Stated exercise: Convert the items below, from the line containing "Viewport: 1456px width, 819px" through the line containing "I will 7,294.", inclusive, into a two-column CSV with the headers request and answer. Give one row per item, with each field in quotation marks and any line breaks inside a field replaced by spaces.

Supplied material:
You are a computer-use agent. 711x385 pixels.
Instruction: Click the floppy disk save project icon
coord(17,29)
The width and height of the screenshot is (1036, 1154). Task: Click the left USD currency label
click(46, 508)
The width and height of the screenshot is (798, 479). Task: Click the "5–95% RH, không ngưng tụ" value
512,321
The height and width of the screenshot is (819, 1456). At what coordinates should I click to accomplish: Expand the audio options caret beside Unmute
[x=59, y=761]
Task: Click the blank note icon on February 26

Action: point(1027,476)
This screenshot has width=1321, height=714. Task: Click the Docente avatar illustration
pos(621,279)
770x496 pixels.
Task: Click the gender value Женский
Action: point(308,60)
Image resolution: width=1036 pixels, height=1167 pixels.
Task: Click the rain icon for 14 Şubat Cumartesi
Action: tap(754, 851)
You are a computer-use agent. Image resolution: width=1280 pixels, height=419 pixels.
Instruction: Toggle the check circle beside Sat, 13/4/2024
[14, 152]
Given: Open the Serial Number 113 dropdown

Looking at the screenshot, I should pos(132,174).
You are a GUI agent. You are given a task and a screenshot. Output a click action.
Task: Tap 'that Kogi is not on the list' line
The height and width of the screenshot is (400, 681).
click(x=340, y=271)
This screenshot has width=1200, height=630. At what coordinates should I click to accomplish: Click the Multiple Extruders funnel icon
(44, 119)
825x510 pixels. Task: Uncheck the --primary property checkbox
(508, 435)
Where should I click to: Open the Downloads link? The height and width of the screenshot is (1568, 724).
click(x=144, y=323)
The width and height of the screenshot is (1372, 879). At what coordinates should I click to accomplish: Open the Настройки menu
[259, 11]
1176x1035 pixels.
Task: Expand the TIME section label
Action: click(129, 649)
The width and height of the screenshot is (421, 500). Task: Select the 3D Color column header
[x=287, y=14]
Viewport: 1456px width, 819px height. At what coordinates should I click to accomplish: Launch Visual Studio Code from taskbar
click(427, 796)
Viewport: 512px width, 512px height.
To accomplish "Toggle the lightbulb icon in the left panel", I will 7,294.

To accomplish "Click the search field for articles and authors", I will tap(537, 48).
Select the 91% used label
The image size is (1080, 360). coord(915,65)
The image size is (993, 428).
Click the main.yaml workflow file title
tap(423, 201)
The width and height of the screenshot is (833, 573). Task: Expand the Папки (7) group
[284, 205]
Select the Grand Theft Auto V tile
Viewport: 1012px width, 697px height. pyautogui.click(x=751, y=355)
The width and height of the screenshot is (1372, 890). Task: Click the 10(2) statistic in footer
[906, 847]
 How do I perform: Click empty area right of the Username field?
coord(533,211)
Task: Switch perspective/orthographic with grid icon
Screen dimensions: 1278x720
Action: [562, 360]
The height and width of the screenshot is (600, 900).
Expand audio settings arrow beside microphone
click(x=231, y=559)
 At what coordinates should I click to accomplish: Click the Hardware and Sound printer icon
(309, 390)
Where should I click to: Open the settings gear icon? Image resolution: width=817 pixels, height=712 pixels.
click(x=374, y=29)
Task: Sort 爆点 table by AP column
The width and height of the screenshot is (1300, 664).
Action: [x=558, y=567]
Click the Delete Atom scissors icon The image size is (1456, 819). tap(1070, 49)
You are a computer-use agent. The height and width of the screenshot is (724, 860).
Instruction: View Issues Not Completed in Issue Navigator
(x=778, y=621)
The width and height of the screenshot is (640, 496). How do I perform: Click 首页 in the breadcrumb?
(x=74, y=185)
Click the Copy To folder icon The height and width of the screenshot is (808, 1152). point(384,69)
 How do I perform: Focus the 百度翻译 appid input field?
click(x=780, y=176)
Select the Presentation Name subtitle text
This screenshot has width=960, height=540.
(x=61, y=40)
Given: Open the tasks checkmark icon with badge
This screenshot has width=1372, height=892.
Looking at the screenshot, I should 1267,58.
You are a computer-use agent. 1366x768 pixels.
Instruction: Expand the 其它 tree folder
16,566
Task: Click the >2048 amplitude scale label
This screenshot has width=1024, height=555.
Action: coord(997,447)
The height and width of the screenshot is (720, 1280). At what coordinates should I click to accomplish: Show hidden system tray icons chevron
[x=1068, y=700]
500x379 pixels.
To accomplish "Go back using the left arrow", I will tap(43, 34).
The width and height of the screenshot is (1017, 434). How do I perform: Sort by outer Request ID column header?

Result for this task:
request,answer
"Viewport: 1456px width, 819px height. At what coordinates should I click to accomplish: Launch Visual Studio Code from taskbar","click(427, 796)"
"Viewport: 512px width, 512px height. To accomplish ""Toggle the lightbulb icon in the left panel"",","I will 7,294."